2, v. 9: «tu», manca nei mss. ed è emendamento del Pell.
v. 12: «l’averesti in». Seguo, contro l’opinione del Val. e del Pell., la lez. di A, laddove B legge: «la vorresti al». È possibile che il poeta ammetta che Amore, pur volendo la donna a lui sottoposta, non abbia tanto valore»? Mi par debba piuttosto dire: Tu mostri di non aver tanto valore di ridurla al tuo potere; credo invece che ti sarebbe agevole. Ma se non puoi sottoporla a me, tuo servitore, fa almeno ch’io non debba morire.
4, v. 5. Seguendo fedelmente A, mi sembra si possa ottenere questo senso: che inoltre, com’è buon diritto, accade che l’una cosa suol succedere come l’altra, può cioè avere l’un effetto come l’altro. Intendo dunque «sorte» come verbo, laddove il Pell. vi vedeva un avverbio («sorte che», nel caso che), e il Par. un sostantivo: destino.

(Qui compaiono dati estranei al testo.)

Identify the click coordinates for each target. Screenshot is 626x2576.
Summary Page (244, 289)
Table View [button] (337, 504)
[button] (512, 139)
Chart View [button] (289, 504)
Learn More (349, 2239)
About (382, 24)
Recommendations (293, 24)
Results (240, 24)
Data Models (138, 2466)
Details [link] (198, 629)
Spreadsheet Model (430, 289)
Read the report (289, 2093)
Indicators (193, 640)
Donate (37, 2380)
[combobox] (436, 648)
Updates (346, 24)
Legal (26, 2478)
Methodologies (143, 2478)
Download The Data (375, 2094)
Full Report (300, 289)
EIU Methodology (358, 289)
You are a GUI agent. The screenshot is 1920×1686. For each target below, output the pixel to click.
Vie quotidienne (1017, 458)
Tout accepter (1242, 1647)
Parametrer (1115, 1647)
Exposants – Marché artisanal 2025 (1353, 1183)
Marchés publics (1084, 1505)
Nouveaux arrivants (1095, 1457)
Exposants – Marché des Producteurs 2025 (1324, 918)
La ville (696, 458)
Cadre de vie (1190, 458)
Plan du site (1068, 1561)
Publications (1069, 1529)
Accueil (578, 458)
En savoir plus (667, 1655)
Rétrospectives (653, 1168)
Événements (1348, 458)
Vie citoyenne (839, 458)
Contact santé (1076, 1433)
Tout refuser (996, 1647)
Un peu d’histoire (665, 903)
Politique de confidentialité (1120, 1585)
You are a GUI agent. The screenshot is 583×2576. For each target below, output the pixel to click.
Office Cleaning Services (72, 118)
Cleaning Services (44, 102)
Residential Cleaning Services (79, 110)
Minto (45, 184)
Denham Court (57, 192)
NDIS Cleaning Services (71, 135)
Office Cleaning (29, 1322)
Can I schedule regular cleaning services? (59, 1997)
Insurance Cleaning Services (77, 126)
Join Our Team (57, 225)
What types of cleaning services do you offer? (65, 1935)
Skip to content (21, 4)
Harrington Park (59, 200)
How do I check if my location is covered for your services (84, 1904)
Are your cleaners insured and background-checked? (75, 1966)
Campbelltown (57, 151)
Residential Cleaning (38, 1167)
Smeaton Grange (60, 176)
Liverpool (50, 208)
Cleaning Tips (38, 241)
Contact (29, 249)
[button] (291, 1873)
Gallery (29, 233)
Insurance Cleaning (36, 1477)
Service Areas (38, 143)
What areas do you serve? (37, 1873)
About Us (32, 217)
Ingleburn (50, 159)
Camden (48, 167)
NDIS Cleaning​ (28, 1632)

v. 10. Sull’interpretazione del verso il Pell. nota: «non avendo io coraggio di mostrar piacere verso ciò che mi piace», e il Pellizz., p. 280 preferisce la lez. di A: «usare me» per spiegare: «non usarmi piacere ciò che per natura sua è piacente (la donna)», spiegazione questa esatta, ma che non richiede necessariamente la lez. di A, poiché «osare» vale: usare.
5, v. 9 segg. Intendo: Il dolore che mi viene da voi, mi spegne, mi distrugge, poiché voi siete assai piú bella e crudele d’ogni altra, e piú mi interessa il vantaggio e il danno che vengon da voi.